The Socialist Group in the European Parliament expressed its unhappiness with the Commission's appeasement strategy and called for tougher measures against France's Roma expulsions.

On their initiative, the Parliament's civil liberties committee decided yesterday to call an extraordinary public hearing on the Roma for next Wednesday in Brussels. The proposal was adopted despite opposition from the centre-right and conservative groups in the EU assembly.

Reding was invited to appear before the Parliament's civil liberties and employment committees, together with Home Affairs Commissioner Cecilia Malmström and Employment Commissioner László Andor, the Socialists said in a statement.

The commissioners will be asked to provide a legal interpretation of the free movement directive with regard to recent events in France. The centre-left will also put pressure on the Commission to launch infringement proceedings against France and will promote an urgent review of the wider Roma integration strategy.

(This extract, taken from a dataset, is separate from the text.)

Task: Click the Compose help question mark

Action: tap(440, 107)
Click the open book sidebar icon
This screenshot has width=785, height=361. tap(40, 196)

Meanwhile, French President Nicolas Sarkozy and German Chancellor Angela Merkel sought to put an end to controversy over who said what at a Brussels summit last week.

On the sidelines of the UN Millennium Summit in New York on Monday (20 September), the two apparently cleared the tension and Sarkozy's office said the misunderstanding had now been cleared.

Tensions between Paris and Berlin were heightened last week when Sarkozy said the chancellor had given him her full support over France's Roma expulsions and had told him she was about to follow his example (EURACTIV 17/09/10). The statement was immediately denied by Berlin.

According to the European Commission, the Roma are the EU's largest ethnic minority, and trace their origins to medieval India. There are many Roma subgroups living in Europe. Since recently, the Commission puts the number of Roma in Europe at 11 million.

Current census statistics state that 535,000 Roma live in Romania, 370,000 in Bulgaria, 205,000 in Hungary, 89,000 in Slovakia and 108,000 in Serbia. Some 200,000 Roma are estimated to live in the Czech Republic, while the same number are estimated to reside in Greece and an estimated 500,000 are in Turkey.

Many Roma from Eastern Europe moved to the West following the EU's enlargement, creating tensions, particularly in Italy (EURACTIV 30/06/09). An estimated 15,000 Roma from Romania and Bulgaria live in France. The French government is presently expelling large numbers of them in groups (EURACTIV 19/08/10).

France is insisting that it measures are not discriminatory and are intended to protect the security of its citizens and public order.